::: Rows :::

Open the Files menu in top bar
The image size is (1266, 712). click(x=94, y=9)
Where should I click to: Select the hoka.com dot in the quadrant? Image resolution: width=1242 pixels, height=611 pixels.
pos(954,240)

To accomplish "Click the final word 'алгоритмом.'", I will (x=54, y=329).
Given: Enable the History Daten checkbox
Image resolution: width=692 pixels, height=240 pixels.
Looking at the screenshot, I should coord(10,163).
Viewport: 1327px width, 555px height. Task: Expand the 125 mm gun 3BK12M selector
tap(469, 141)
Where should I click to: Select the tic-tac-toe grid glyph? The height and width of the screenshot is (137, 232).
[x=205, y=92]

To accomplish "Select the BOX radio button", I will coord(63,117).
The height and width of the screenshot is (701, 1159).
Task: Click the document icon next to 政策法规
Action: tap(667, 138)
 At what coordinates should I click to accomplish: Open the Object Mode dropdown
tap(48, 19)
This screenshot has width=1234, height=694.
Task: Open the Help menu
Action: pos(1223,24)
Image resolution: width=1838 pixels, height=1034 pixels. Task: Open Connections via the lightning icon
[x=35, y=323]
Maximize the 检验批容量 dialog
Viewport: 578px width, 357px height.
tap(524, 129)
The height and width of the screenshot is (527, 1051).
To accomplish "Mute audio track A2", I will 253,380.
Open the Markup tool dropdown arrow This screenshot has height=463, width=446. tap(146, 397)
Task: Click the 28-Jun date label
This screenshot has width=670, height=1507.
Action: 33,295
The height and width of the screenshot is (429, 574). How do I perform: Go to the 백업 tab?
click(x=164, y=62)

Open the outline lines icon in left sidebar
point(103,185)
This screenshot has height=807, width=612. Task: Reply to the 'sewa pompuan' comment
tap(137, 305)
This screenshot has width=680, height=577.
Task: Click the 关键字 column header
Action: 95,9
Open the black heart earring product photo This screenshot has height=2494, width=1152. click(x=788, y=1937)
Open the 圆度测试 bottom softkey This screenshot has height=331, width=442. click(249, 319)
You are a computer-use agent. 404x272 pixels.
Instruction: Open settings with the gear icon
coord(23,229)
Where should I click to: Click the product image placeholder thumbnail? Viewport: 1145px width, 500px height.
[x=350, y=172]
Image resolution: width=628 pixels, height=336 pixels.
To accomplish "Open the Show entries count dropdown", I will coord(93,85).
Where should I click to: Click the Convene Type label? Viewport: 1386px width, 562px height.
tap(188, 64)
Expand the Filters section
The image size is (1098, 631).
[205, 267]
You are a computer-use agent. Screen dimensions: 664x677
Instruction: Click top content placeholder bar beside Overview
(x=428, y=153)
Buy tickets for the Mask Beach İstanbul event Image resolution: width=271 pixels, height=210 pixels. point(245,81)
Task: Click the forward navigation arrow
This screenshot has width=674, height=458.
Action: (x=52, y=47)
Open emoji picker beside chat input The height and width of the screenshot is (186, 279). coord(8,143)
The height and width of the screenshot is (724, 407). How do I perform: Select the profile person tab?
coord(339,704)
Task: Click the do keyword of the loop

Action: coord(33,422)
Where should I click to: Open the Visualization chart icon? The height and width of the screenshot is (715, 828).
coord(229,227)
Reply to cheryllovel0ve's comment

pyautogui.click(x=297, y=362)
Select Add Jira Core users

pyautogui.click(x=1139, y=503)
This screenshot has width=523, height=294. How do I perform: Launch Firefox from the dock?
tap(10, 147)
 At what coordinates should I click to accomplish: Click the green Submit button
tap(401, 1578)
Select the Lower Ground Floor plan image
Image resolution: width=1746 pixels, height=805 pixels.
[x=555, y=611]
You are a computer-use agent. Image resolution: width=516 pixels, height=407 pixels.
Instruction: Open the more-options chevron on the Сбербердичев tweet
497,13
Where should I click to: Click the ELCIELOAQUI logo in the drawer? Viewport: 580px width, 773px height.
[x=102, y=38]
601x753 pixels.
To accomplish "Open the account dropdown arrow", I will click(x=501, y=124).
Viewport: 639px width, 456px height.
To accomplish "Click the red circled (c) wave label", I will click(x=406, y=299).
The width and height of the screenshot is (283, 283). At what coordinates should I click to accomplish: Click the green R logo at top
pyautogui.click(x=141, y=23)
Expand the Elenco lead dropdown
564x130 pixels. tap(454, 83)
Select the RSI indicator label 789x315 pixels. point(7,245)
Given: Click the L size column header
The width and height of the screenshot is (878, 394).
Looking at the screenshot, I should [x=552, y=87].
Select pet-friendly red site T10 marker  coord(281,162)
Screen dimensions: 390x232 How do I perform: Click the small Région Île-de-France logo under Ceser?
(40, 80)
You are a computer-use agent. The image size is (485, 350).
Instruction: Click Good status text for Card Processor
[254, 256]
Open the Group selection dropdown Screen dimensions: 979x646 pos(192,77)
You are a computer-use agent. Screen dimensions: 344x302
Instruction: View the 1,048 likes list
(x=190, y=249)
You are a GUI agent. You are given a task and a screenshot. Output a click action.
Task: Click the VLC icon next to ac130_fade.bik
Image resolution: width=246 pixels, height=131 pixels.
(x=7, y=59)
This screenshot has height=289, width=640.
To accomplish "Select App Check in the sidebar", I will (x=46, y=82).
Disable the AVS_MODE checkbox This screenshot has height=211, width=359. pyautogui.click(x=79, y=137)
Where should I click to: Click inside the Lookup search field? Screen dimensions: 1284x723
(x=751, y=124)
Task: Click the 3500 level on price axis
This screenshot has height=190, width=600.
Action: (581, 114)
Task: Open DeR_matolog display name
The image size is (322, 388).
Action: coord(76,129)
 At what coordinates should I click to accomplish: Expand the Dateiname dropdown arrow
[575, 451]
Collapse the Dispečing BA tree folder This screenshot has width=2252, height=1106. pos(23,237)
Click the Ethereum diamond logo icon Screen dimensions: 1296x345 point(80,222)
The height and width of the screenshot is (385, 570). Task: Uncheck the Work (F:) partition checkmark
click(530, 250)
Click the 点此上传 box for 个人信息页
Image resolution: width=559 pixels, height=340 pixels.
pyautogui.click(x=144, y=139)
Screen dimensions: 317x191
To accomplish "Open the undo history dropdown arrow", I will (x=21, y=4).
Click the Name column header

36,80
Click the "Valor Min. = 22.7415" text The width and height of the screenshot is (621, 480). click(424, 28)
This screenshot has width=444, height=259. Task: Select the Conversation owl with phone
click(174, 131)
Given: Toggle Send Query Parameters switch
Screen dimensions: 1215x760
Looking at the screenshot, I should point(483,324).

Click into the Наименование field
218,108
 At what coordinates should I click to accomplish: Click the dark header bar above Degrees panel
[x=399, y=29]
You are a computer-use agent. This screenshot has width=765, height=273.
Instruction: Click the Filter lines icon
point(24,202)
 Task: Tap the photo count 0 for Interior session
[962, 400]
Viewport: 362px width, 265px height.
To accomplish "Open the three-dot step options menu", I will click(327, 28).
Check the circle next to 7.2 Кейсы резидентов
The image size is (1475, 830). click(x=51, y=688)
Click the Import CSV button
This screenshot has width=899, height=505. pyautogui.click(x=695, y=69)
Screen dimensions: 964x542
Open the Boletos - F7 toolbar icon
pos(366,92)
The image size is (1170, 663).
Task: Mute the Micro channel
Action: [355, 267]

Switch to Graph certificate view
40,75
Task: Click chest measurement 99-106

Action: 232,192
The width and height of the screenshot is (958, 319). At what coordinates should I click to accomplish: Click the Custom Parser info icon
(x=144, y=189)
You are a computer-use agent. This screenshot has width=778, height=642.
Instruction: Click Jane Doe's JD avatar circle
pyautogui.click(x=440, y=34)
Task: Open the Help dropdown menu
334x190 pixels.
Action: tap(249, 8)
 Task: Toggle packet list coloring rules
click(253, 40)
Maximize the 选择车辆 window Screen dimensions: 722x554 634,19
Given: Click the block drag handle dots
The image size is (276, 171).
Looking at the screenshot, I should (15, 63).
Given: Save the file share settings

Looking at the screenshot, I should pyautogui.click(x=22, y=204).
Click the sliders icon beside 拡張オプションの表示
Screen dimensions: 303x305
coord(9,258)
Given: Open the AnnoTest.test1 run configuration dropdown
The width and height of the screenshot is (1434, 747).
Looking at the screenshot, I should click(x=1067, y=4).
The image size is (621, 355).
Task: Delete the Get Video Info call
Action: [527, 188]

:::

-- Work to be completed --
Rewrite the rows from the line containing "Task: Tap the" through the line containing "Action: tap(249, 8)", swapping "Custom Parser" for "Regex Parser" and leaving everything else unchanged.

-- The reply --
 Task: Tap the photo count 0 for Interior session
[962, 400]
Viewport: 362px width, 265px height.
To accomplish "Open the three-dot step options menu", I will click(327, 28).
Check the circle next to 7.2 Кейсы резидентов
The image size is (1475, 830). click(x=51, y=688)
Click the Import CSV button
This screenshot has width=899, height=505. pyautogui.click(x=695, y=69)
Screen dimensions: 964x542
Open the Boletos - F7 toolbar icon
pos(366,92)
The image size is (1170, 663).
Task: Mute the Micro channel
Action: [355, 267]

Switch to Graph certificate view
40,75
Task: Click chest measurement 99-106

Action: 232,192
The width and height of the screenshot is (958, 319). At what coordinates should I click to accomplish: Click the Regex Parser info icon
(x=144, y=189)
You are a computer-use agent. This screenshot has width=778, height=642.
Instruction: Click Jane Doe's JD avatar circle
pyautogui.click(x=440, y=34)
Task: Open the Help dropdown menu
334x190 pixels.
Action: tap(249, 8)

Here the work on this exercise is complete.